A resurgent Kieren Fallon has found the key to James Fanshawe's 2011 winner of this and top-priced odds of 4/1 about him collecting are just about right.
All told, though, Slade Power might be the best value option in the race at around 14/1 for the irrepressible Meath-based Eddie Lynam, who plundered the King's Stand on Tuesday with Sole Power.
One of the few of the 18 runners that still has real scope for progression on just its ninth career start, Slade Power's only defeat in five starts up to July of last year came when he finished in second place to Ishvana over seven furlongs.
All of his other runs have been over six and he wasn't in any way disgraced on ground that was far softer than ideal when eighth to Maarek here in October.
He returned in the Greenlands Stakes at the Curragh in May, when he rarely got any room to manoeuvre before flashing home for a three-parts-of-a-length third to Hitchens.
Reply, second then, went on to over seven at Naas to give the form a solid look, but the main difference between Slade Power and both Reply and Hitchens – on duty here in the Wokingham – is that he was making his seasonal debut on that occasion.
Moreover, he has the profile of a horse that could prove a real force at this level.
At the Curragh, the ease with which Slade Power travelled hinted at his latent class and a stiff six furlongs on fast ground are his optimum conditions.
A high draw here isn't necessarily a plus, but the fact that the pacey Lethal Force is only two stalls away should help, while a similar stands' side break did Sole Power no harm at all on Tuesday.
Given that Lynam – three of whose last four runners have won – is such a dab hand with sprinters, it is worth speculating that his smart four-year-old can find the required improvement to prevail here under the ever-reliable Wayne Lordan.

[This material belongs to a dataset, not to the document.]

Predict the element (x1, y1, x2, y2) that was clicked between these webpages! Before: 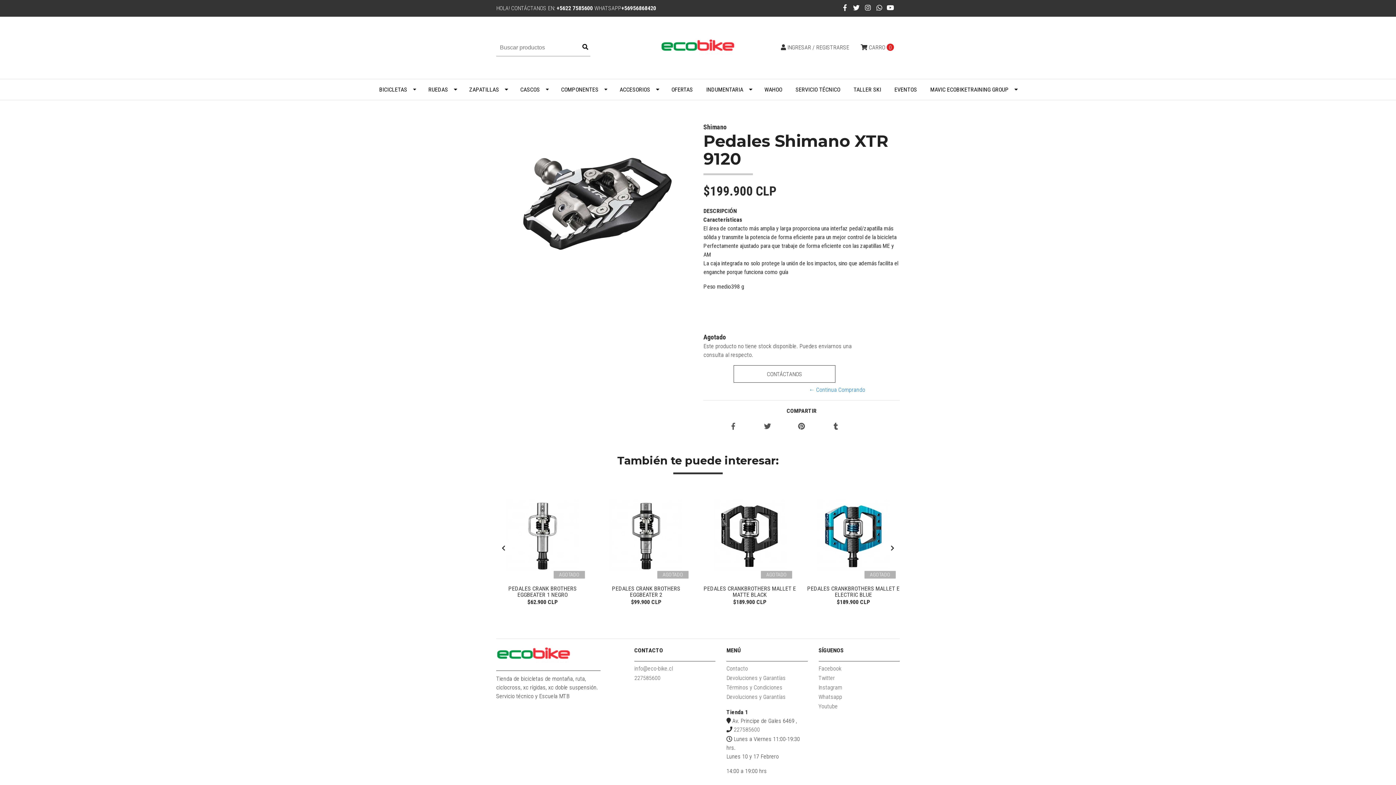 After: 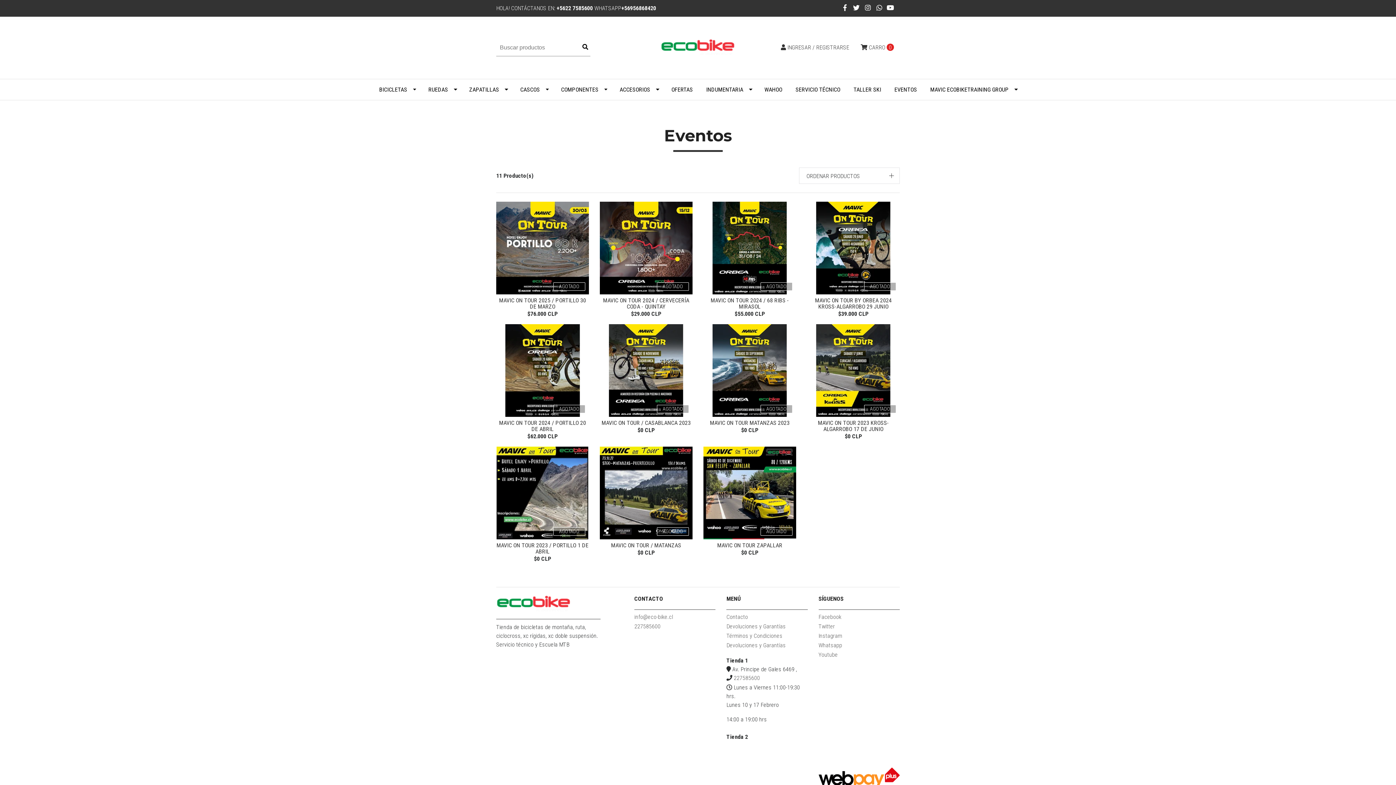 Action: bbox: (888, 79, 923, 100) label: EVENTOS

This year's Wokingham should carry a health warning for punting purposes, with 29 largely in-form horses tackling the annual cavalry charge.
Nocturn might be one that the bookmakers have underestimated, as double-figure offerings look quite generous.

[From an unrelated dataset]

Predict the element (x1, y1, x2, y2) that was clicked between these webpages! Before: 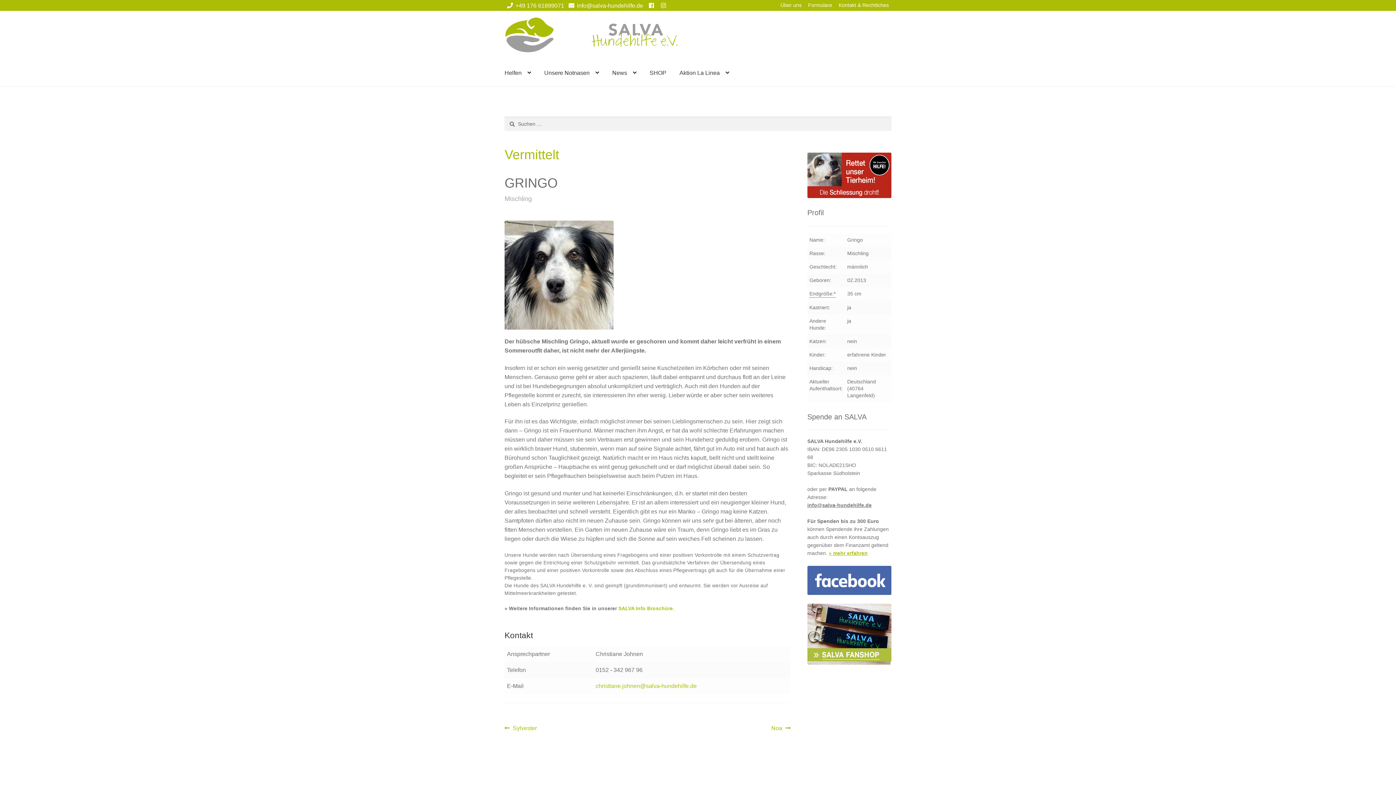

Jeremy Noseda's Oasis Dream four-year-old's only defeat in its last four starts came on slow ground when second at York in May and he subsequently got back to winning ways by keeping on well to nose out Enrol at Newmarket.
Granted, Nocturn looks a bit quirky, but he continues to deliver, is in off just a 5lb higher mark now and has the considerable assistance of William Buick up top.
In the Hardwicke, Mount Athos and Ektihaam head the market. However, Mark Johnston's Universal arguably has the best form, and Joe Fanning's progressive partner is worth keeping on side now that he has got the hang of winning.